▸ **GIVEN EXERCISE**
Format the stretch from the start of the items through the line containing "coord(92,343)" as a JSON list of strings with one string per line, leaving out blank lines.

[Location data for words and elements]
----
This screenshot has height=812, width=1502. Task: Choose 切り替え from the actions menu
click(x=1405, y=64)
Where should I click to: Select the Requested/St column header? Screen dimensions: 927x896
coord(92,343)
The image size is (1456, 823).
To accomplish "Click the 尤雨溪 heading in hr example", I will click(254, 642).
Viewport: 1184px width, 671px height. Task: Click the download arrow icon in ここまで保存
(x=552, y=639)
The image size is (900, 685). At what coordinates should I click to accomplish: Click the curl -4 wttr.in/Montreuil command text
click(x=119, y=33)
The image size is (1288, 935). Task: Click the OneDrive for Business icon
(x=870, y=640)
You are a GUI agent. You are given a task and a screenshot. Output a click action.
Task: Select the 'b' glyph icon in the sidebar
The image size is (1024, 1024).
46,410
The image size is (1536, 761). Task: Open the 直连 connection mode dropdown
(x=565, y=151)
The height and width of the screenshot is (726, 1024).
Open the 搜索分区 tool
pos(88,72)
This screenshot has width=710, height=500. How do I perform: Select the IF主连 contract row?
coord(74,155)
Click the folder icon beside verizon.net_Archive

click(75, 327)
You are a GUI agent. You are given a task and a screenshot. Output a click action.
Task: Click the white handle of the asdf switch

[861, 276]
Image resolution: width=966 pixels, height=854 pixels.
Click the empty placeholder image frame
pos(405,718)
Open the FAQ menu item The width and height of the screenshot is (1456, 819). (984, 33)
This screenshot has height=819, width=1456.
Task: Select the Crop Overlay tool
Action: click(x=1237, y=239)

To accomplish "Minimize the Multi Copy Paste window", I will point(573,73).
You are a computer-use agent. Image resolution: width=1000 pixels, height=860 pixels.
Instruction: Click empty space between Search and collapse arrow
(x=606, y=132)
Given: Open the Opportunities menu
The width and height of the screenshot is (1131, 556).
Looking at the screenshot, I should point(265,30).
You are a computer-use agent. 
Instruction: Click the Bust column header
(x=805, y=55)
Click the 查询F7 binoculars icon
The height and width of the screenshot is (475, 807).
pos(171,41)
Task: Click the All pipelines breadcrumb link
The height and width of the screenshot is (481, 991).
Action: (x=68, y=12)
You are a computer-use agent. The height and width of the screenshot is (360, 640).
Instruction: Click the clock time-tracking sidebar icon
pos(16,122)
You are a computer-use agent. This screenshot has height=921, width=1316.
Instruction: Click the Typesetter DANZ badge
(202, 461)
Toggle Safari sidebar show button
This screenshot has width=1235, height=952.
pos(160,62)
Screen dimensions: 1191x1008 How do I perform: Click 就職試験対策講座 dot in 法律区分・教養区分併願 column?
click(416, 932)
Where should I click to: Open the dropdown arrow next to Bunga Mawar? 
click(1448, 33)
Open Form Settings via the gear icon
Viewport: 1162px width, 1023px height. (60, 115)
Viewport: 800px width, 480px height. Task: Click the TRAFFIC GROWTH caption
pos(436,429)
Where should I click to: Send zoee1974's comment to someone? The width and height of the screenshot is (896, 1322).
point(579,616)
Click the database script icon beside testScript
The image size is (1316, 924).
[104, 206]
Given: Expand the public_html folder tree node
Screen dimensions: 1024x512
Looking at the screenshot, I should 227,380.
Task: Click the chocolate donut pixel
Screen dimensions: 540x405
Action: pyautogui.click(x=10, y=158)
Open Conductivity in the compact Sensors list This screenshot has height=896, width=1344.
----
▸ **RESULT BELOW**
[
  "This screenshot has height=812, width=1502. Task: Choose 切り替え from the actions menu",
  "click(x=1405, y=64)",
  "Where should I click to: Select the Requested/St column header? Screen dimensions: 927x896",
  "coord(92,343)"
]